Вернее, от долгого ощущения неминуемой смерти — к ощущению и осознанию, что ты выжил и будешь жить.
У младшего Коржина осознание этого перехода затянулось и молчаливо разрослось.
Внешне оно проявлялось в том, что умытый на ночь Саня подходил к шкафу, доставал бутылку водки с надетым поверх пробки большим тонким стаканом, наполнял этот стакан до краев и выпивал, ничем не закусывая, и только после этого ложился спать.
Нина молчала, но, должно быть, смотрела на мужа так, что он с трудом, нарушая какое-то заветное, мужское молчание, объяснял ей небольшими порциями:
«Это пройдет. Это как дурная привычка к люминалу».
«Когда мы долго стояли в Старом Петергофе, начинался день — нас было пятьсот пятьдесят. Кончался день — нас было тридцать три. Ночью подходили катера с подкреплением. Утром нас было пятьсот. К вечеру — двадцать семь. Или… семь. Чтобы заснуть, мы пили водку».
«Понимаешь, если тебя забрызгивал мозг твоих друзей, — трудно примириться с тем, что ты почему-то жив».
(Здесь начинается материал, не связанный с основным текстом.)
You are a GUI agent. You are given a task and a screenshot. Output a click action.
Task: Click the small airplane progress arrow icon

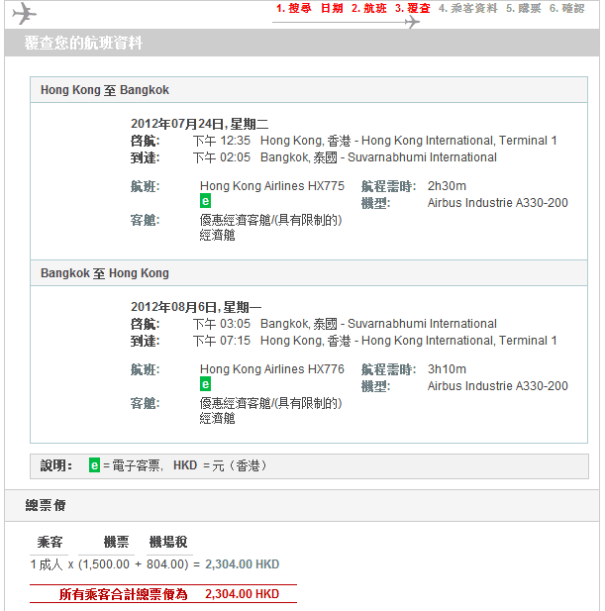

У Коржина-старшего не раз бывали переходы от настигающей смерти к жизни. Были — начиная с гражданской войны, когда дважды вели его из госпиталя на расстрел. Были, если помните, такие переходы и позже. Ну, например, при встрече «догхтора Хирурика» с ферганскими бандитами.
И, конечно, всякий раз не могло не быть паузы-точечки для осознания перехода из ощущаемого уже холодка и тьмы того света — на этот светлый свет. Но у А. П. Коржина точечки — кругленькой, изолированной от действия и поступка — не получалось. Она тотчас обретала движение, вытягивалась и втягивалась в его дело, в русло его дня или часа.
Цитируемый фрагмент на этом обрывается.